**TASK BRIEF**
Given the records below, pull every line with the word "computer" into the answer.

☆ ☆ ☆ ☆

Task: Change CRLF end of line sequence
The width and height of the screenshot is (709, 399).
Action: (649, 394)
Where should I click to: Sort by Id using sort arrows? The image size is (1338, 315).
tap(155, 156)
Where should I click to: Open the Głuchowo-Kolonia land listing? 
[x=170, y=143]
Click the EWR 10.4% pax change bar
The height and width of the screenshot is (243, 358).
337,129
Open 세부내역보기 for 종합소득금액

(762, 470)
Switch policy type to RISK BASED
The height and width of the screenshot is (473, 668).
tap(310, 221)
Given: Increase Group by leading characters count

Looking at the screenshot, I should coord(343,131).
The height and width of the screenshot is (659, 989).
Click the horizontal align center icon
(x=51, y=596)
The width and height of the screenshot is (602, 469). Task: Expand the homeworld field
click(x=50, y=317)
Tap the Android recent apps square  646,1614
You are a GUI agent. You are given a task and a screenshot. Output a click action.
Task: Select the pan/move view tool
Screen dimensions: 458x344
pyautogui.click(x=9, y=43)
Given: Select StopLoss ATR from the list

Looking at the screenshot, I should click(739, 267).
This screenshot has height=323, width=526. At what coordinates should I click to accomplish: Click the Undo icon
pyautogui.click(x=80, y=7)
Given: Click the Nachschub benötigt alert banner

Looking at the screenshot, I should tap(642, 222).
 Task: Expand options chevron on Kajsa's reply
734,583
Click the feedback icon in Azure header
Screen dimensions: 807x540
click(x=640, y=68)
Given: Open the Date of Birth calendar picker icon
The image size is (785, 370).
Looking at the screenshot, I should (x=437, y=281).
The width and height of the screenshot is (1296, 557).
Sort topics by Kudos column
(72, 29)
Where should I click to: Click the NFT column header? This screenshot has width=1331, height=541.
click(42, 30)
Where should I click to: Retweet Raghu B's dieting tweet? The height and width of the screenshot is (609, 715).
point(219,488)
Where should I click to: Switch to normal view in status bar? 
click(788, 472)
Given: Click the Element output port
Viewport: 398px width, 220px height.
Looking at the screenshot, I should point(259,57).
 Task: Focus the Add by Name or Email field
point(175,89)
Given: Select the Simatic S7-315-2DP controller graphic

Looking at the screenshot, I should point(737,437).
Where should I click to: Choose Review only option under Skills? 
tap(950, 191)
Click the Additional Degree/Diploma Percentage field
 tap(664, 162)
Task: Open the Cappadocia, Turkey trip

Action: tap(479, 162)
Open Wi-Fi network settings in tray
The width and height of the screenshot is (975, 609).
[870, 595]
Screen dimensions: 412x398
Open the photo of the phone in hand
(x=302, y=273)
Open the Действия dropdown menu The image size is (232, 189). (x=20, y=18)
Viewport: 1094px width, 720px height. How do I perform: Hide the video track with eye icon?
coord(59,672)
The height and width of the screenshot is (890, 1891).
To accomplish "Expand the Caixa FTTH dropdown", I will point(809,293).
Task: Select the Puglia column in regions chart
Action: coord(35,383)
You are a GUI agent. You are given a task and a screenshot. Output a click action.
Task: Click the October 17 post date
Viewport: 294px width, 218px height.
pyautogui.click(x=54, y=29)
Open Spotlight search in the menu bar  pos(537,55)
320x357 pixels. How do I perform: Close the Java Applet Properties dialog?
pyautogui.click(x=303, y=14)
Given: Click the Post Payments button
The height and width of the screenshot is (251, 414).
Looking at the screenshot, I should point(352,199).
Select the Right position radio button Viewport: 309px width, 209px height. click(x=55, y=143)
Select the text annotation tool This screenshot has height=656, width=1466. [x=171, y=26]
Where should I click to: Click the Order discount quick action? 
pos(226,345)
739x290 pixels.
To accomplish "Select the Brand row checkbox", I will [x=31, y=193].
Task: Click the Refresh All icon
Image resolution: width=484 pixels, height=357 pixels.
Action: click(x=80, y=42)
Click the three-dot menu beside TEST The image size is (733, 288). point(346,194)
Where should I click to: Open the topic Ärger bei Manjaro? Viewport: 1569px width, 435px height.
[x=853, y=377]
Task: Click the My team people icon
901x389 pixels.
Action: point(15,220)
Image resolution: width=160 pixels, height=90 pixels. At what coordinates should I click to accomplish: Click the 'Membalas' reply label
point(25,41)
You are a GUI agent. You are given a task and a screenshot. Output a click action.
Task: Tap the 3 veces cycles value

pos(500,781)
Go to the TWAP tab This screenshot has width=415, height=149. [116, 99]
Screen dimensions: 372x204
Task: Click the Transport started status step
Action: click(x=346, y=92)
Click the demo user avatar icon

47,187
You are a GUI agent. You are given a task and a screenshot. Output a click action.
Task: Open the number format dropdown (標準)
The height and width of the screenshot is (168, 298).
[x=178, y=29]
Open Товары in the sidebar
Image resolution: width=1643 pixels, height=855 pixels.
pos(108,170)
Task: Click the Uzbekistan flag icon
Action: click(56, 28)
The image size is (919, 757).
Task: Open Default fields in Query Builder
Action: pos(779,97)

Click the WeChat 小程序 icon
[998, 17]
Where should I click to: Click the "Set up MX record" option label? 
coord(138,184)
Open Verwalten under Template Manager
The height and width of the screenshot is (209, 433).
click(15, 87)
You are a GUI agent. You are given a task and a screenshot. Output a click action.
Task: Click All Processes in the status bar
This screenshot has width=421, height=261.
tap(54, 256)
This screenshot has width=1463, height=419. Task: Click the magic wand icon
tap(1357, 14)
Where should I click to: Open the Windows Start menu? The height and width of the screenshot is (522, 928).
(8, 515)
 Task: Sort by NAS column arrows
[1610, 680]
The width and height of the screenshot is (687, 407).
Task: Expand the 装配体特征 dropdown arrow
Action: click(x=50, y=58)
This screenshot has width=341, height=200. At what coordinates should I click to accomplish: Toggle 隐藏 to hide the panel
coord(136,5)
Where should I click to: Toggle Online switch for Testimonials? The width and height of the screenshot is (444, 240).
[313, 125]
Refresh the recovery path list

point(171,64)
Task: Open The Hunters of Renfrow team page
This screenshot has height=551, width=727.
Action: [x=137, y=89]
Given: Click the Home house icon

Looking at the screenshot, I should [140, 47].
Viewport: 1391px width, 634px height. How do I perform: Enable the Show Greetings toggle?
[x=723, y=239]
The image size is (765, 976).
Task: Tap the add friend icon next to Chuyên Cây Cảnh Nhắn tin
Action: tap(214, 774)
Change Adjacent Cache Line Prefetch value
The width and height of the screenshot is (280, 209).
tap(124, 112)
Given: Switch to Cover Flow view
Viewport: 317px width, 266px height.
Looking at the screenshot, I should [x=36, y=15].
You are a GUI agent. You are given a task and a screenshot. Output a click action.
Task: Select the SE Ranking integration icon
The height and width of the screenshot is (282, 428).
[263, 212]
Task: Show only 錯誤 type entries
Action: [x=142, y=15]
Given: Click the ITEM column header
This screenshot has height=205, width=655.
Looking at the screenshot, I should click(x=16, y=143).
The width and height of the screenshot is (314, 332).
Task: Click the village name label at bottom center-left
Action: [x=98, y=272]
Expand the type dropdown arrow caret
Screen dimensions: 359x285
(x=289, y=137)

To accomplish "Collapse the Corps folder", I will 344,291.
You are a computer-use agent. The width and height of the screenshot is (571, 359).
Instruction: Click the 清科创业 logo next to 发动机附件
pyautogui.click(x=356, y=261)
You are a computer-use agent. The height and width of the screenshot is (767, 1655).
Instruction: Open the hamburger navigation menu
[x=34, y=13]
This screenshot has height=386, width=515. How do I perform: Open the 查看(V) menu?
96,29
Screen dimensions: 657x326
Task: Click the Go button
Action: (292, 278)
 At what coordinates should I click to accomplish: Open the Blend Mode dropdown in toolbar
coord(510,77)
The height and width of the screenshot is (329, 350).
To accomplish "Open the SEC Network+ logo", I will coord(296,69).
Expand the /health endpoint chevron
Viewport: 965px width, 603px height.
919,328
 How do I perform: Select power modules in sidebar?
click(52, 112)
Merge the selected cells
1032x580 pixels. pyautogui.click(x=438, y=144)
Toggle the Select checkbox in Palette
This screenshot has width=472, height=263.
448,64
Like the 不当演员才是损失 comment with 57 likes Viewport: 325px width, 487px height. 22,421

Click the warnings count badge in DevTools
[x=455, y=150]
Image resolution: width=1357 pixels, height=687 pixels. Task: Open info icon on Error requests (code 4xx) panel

☆ ☆ ☆ ☆

**SOLVED PROBLEM**
You are a computer-use agent. The width and height of the screenshot is (571, 359).
You are a computer-use agent. The height and width of the screenshot is (767, 1655).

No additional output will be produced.